她侧身躺着,又拍了拍褥子:“你离我近些。”
慕迟虽听话的紧挨着她躺好,但肢体仍十分拘谨僵硬。
邬宁决定不给他留情面了。
贴着他的耳朵小声说:“要是你刚刚一直忍着,弄到……怎么办?”
话音未落,慕迟受到惊吓一般,猛地扯过被子,将自己严丝合缝的裹住。
作者有话说:
有些剧情不是我不想写,是晋江爸爸提着刀站在我背后,那啥,女非男处的精髓不在那一层mo,而是经验!经验你们可懂!
PS:这章发二十个红包(我没钱了救命)
第18章
邬宁一直都晓得自己睡觉不安稳,临合上眼之前还同慕迟提了个醒,让他好有个心理准备。
不承想,慕迟竟是位雷打不动的主。
他兴许不习惯与旁人同床共枕,邬宁挤着他了,他就往一边躲,没躲两回便“轰”的一声摔到了地上,这一下子,可是摔得不轻,把邬宁都给惊着了。
邬宁猛地坐起身,只见他毫无所觉似的抱着一床被,双目紧闭,摸摸索索的又爬上来。

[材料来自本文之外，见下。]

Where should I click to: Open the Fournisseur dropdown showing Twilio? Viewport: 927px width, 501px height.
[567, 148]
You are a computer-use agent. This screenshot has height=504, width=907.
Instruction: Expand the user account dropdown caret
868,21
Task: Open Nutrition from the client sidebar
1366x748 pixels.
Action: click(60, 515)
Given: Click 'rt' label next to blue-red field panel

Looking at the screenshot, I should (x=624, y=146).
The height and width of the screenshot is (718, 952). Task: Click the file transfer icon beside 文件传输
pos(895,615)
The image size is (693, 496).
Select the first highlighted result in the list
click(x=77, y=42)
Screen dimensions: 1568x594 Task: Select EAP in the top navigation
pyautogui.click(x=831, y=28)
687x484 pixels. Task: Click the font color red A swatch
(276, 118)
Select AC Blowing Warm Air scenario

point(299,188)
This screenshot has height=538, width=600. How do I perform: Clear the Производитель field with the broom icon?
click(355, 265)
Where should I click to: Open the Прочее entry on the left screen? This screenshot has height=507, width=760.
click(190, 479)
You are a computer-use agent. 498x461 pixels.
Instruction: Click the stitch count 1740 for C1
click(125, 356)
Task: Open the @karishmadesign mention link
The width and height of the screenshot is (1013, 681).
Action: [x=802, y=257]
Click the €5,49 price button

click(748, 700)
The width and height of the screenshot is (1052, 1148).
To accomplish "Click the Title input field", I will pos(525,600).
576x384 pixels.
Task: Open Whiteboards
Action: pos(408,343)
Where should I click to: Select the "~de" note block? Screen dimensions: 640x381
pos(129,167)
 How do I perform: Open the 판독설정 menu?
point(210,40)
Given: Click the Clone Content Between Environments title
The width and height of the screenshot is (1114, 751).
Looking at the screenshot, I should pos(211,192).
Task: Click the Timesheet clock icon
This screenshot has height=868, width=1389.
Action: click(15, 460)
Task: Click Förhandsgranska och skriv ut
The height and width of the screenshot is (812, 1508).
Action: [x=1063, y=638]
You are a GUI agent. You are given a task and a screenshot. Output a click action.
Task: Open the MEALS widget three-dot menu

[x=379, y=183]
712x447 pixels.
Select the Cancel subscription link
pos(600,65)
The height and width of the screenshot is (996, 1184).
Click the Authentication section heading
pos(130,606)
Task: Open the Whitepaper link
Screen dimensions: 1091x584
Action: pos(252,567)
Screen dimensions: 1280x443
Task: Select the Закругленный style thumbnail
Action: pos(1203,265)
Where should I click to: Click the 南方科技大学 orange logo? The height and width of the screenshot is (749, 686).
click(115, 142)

怎么爬上来的,就怎么睡,侧脸压着手臂,嘴巴像幼童一样撅撅着,喘息不通畅,有微弱的鼾声,但不是令人厌烦的呼噜。
没心事,才能睡得这么踏实。
邬宁简直有些羡慕他了。
自长乐七年起,邬宁清醒时就没好好睡过一觉,有太多人意图刺杀她,只要她一死,大晋王朝就彻底乱了。
任凭是谁,眼睁睁看着信任之人挥来屠刀,几次三番的险些丧命,想必都会和她一样变得敏感多疑。
那两年间,邬宁像个闻风丧胆的惊弓之鸟,身边片刻不敢离人,哪怕行床笫之欢,她也要郑韫佩剑守在殿内。
可到底还是没能躲过去。
邬宁重新躺下,一瞬不瞬的盯着慕迟。
她不能把鸡蛋放到同一个篮子里,慕迟已经在掌握之中了,虽然慕徐行还是个谜团,但总有解开的那一日,不必着急。
现在,她要想一想怎么把郑韫弄回宫。
邬宁从来不怀疑舅舅燕贤对她的眷顾之心,可燕贤再有本事,终究太顾念宗族,将那些终日斗鸡走狗、负暄闲看,与酒囊饭袋无异的燕氏子弟一个接着一个的安插进中枢,让他们身居要职,似蛀虫般蚕食着朝廷,最终酿成几乎倾覆王朝的燕氏之乱。
舅舅不忍大义灭亲,邬宁也不好对扶持自己登基的外戚下手,思来想去,还得是郑韫。
郑韫这个人,真有点像疯子,邬宁被百姓冠上昏庸无道的罪名,一多半是替他背黑锅。